━━━━━ GIVEN TEXT ━━━━━

Can good Algebra II students, using only the tools at their disposal, understand how decimal expansions of base-10 logarithms could have been found before computers were invented?

Here’s a trial-and-error technique — an exploration activity — that is within the grasp of Algebra II students. It’s simple to understand; it’s just a lot of work. The only tools that are needed are

  • The Laws of Logarithms
  • A hand-held scientific calculator
  • Access to the Wolfram Alpha website (optional)
  • A lot of patience multiplying x by itself repeatedly in a quest to find integer powers of x that are close to powers of 10.

In the previous post in this series, we found that

3^{153} \approx 10^{73}

and

3^{323,641} \approx 10^{154,416}.

Using the Laws of Logarithms on the latter provides an approximation of \log_{10} 3 that is accurate to an astounding ten decimal places:

\log_{10} 3^{323,641} \approx \log_{10} 10^{154,416}

323,641 \log_{10} 3 \approx 154,416

\log_{10} 3 \approx \displaystyle \frac{154,416}{323,641} \approx 0.477121254723598\dots.

━━━━━ MATERIAL ━━━━━

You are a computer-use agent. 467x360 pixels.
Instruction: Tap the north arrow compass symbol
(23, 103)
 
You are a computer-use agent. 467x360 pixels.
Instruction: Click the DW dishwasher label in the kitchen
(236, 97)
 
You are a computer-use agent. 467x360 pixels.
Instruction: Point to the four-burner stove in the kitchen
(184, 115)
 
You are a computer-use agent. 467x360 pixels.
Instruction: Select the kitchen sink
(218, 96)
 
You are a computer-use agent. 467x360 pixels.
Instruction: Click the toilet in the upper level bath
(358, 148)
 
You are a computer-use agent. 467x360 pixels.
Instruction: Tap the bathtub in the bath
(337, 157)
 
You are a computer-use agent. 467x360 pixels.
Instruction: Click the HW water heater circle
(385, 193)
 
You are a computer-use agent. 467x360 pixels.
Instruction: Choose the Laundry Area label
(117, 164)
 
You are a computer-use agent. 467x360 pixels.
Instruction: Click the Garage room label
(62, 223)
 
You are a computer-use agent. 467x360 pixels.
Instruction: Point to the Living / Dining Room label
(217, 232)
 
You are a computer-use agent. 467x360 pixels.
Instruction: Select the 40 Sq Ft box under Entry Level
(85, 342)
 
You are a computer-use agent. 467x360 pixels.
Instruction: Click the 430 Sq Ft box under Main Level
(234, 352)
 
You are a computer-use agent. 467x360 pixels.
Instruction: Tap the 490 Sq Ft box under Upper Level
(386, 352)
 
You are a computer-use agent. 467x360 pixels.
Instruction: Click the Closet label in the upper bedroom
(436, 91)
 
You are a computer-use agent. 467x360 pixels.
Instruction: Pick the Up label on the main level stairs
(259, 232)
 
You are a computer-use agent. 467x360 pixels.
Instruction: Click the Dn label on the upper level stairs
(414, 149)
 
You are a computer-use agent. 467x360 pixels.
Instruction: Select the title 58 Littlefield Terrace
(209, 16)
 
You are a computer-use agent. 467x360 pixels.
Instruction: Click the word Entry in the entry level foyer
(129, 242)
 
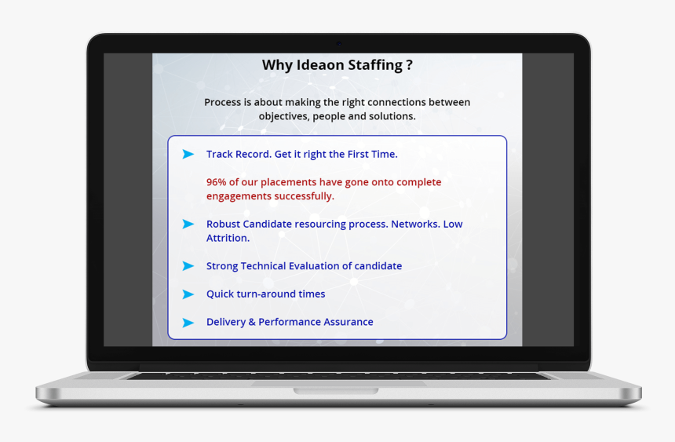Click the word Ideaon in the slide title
pyautogui.click(x=320, y=64)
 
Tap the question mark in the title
pyautogui.click(x=409, y=64)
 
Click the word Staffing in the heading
pyautogui.click(x=375, y=65)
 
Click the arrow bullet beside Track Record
pyautogui.click(x=188, y=154)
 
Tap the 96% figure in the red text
pyautogui.click(x=216, y=182)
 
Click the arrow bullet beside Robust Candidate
pyautogui.click(x=188, y=224)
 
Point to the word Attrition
pyautogui.click(x=228, y=238)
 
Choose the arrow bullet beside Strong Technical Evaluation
pyautogui.click(x=188, y=266)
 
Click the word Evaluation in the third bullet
pyautogui.click(x=314, y=266)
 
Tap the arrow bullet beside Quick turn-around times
pyautogui.click(x=188, y=294)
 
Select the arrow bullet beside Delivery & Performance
pyautogui.click(x=188, y=323)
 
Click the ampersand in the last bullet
pyautogui.click(x=252, y=322)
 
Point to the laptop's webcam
pyautogui.click(x=339, y=43)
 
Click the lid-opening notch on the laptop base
pyautogui.click(x=336, y=391)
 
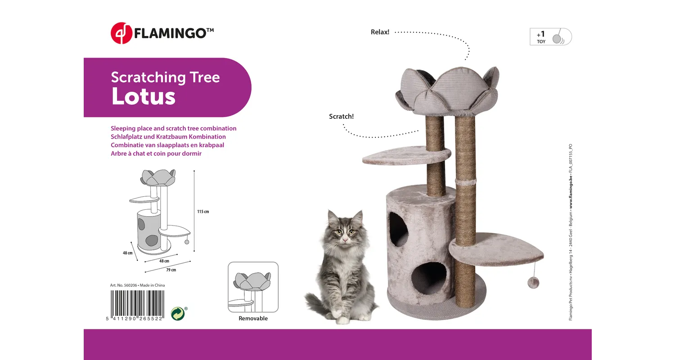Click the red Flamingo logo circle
tap(121, 33)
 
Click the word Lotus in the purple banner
tap(144, 96)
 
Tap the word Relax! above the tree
tap(380, 32)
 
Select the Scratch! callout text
tap(341, 116)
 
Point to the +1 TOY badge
tap(550, 37)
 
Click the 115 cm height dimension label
tap(203, 212)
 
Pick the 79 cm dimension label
tap(171, 270)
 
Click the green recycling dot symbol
tap(178, 314)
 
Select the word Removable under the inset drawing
tap(253, 319)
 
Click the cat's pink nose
tap(345, 239)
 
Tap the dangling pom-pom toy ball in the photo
tap(533, 283)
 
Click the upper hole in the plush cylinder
tap(398, 230)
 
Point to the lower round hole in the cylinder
tap(429, 278)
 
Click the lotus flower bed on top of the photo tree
tap(447, 91)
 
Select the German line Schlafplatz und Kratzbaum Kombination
tap(168, 137)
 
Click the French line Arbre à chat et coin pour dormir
tap(156, 153)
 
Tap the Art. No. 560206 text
tap(124, 285)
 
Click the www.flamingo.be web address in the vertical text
tap(571, 192)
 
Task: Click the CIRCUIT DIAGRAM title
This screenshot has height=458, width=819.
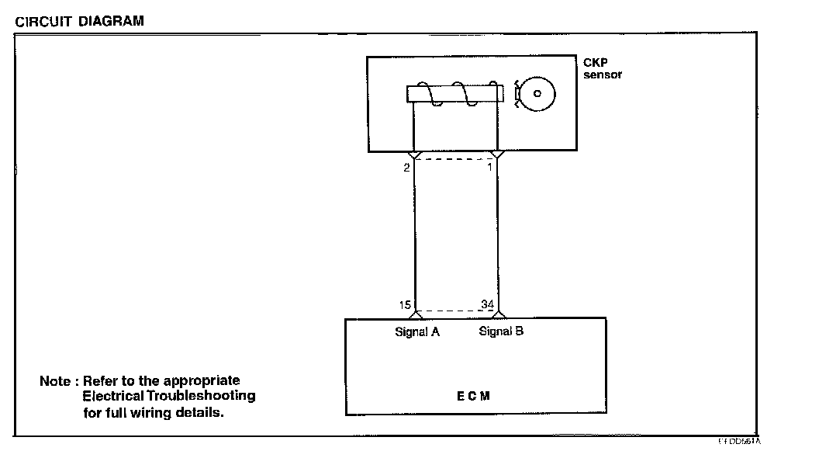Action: [x=79, y=21]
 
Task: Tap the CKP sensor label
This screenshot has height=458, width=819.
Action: [x=602, y=69]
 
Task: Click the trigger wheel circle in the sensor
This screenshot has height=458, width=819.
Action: [x=537, y=95]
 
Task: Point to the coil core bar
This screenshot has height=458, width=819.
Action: [x=451, y=95]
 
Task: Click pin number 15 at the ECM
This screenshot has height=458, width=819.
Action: [x=406, y=304]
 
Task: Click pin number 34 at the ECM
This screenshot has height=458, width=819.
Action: [x=487, y=304]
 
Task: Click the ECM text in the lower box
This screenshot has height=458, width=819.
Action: [x=474, y=396]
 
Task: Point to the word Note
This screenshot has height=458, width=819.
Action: [x=55, y=382]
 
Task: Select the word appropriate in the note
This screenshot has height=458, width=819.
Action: [x=204, y=382]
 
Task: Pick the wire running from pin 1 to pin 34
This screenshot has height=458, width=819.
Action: [x=497, y=233]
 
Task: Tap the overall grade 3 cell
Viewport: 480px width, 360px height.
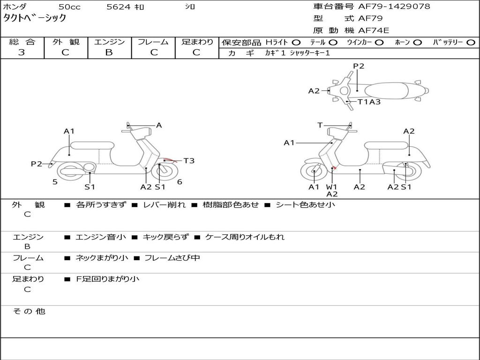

━━━━━

**TASK DETAILS**
Change "computers" to "electronic calculators" in the passage on logarithms, giving it again starting at "Can good Algebra" and ending at "computers were invented?". You won't need the listing.

**FINAL RESULT**
Can good Algebra II students, using only the tools at their disposal, understand how decimal expansions of base-10 logarithms could have been found before electronic calculators were invented?